How does this concept differ from the current position?
Currently, within the EU, only Germany has enacted similar mandatory provisions. Although the Information Commissioner’s Office (ICO) encourages it as good practice, there is no legal requirement in the UK for entities to appoint a DPO.
The GDPR introduces a mandatory obligation for controllers and processors to designate a DPO in specified circumstances, including:
- if you are a public body
- if your core activities require regular and systematic monitoring of data subjects on a large scale
- if your core activities involve large scale processing of sensitive data and data relating to criminal convictions.
Member states may also introduce, at their discretion, other circumstances where the appointment of a DPO is required.
A DPO may be an employee or a contractor engaged under a service contract. They do not need to be legally qualified but, either way, must have expert knowledge of data protection law. From a practical perspective, it will be useful for a DPO to have a reasonable understanding of an organisation’s technical and organisational structure and be familiar with its IT infrastructure. A single DPO may also be engaged to cover multiple entities within a group, provided that the DPO is easily accessible from each establishment.

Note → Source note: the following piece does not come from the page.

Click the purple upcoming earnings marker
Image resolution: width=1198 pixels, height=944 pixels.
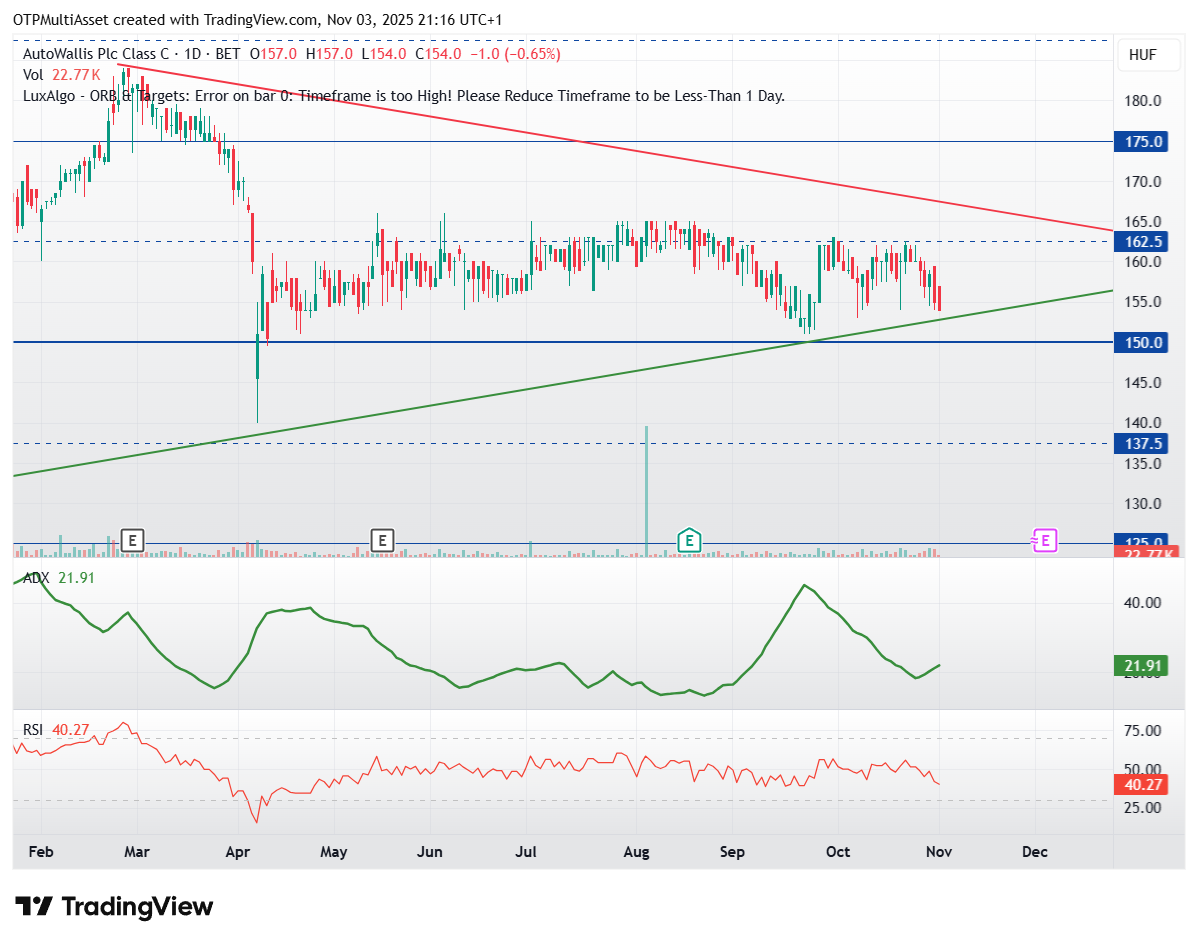1044,541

The GDPR also sets out the minimum tasks that a DPO must undertake. These include:
- informing and advising their colleagues of their data protection obligations
- monitoring compliance with the GDPR and the organisation’s data protection policies
- providing advice regarding Privacy Impact Assessments
- co-operating with the relevant supervisory authority
- acting as a contact point for the supervisory authority on data processing issues.
Organisations are required to provide DPOs with the resources necessary to carry out these tasks and to maintain their expert knowledge. DPOs are also required to have a certain level of independence from their organisation. This is supported by provisions in the GDPR which require organisations to ensure that the DPO: (a) does not receive any instructions regarding the exercise of its tasks; (b) is not dismissed or penalised for performing its tasks; and (c) reports directly to the organisation’s highest management level.

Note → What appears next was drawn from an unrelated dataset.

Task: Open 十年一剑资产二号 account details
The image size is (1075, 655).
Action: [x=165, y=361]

What will the impact be on your business?
- This requirement will introduce an additional compliance burden for organisations both at the appointment stage and in terms of ongoing resources and support that organisations are required to provide.
- Any organisations that fail to appoint a DPO when they are required to do so also risk a fine of up to €10,000,000 or 2% of the organisation’s worldwide turnover, depending on which amount is higher.

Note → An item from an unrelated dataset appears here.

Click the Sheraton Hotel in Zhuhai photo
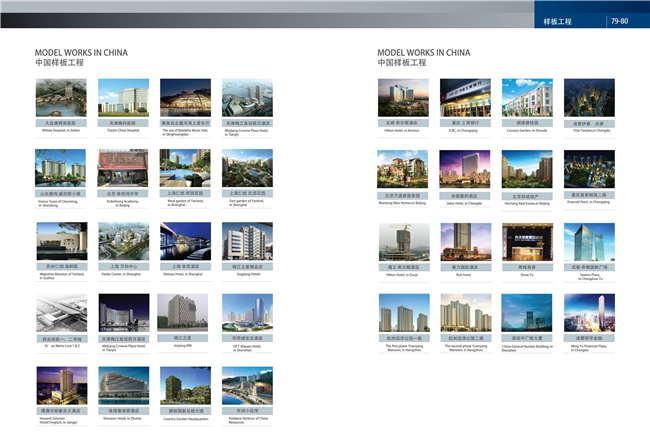This screenshot has width=650, height=441. 123,385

- However, for some organisations, the appointment of a single point of contact for data protection issues may reduce bureaucracy, be an effective and efficient way to ensure compliance with data protection requirements and reduce the likelihood of, and costs involved in, any interventions by supervisory authorities.
- Transparent and efficient handling of personal data via a DPO can also help an organisation gain a competitive advantage, particularly in terms of public perception and reputation.
What actions should you take to prepare?
- Any change takes time to implement. Entities should consider, as early as possible, whether they will be required to appoint a DPO and, if so, plan how best to procure external services or recruit, train and resource the position.
- Since Member States will have discretion to enact national provisions imposing further requirements regarding the appointment of DPOs, organisations should also keep track of any Member States’ national requirements that may be more stringent than those under the GDPR.